- Born: Aleksandr Sergeyevich Voytinskiy March 11, 1961 Moscow, Russian SFSR, USSR
- Citizenship: Soviet Union (until 1991) Russia
- Occupations: Film director, screenwriter, film producer, editor, music producer, composer
- Known for: Founder of Zveri, co-founder of t.A.T.u.

= Aleksandr Voytinskiy =

Russian film director and producer (born 1961)

Aleksandr Sergeyevich Voytinskiy (Александр Сергеевич Войтинский; born March 11, 1961) is a Russian film director, screenwriter, producer, editor, music producer, and composer. He is the founder of the rock band Zveri and a co-founder of the pop group t.A.T.u.

== Biography ==
Voytinskiy graduated from the Plekhanov Russian University of Economics with a degree in labor economics.

In 1989, together with Sergey Trofimov, Timur Bekmambetov, and Dmitry Yurkov, he co-founded a film company specializing in television advertising. The group significantly influenced the development of Russian advertising, notably creating the campaign World History for Imperial Bank in collaboration with Video International.

In the early 1990s, Voytinskiy met advertising executive Ivan Shapovalov. In 1999, they co-founded the music group t.A.T.u., but Voytinskiy soon left the project, citing his unwillingness to build it around scandal.

In 2000, he became a full member of the Russian Academy of Advertising.

In 2001, Voytinskiy founded the band Zveri together with vocalist Roman Bilyk (Roma Zver). From 2003 to 2008, he directed the band’s music videos.

At the 2004 MTV Russia Music Awards, the video “Vsyo, chto tebya kasaetsya” won Best Music Video of the Year; Zveri was named Best Group, and Roma Zver Best Artist.
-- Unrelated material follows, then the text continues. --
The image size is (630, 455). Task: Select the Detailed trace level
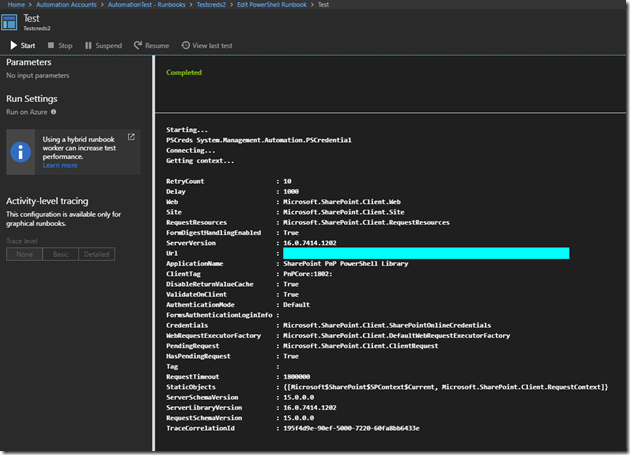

That same year, Zveri represented Russia at the MTV Europe Music Awards in Rome.

In 2008, Voytinskiy joined the film company Bazelevs. He co-directed Russia’s first superhero film, Black Lightning (2009), with Dmitry Kiselyov, which grossed approximately $22 million.

In 2009, he served as director and creative producer of the first film in the Yolki franchise.

On March 11, 2011, Voytinskiy, Mikhail Vrubel, and Alexander Andryushchenko founded the production company Molniya Pictures.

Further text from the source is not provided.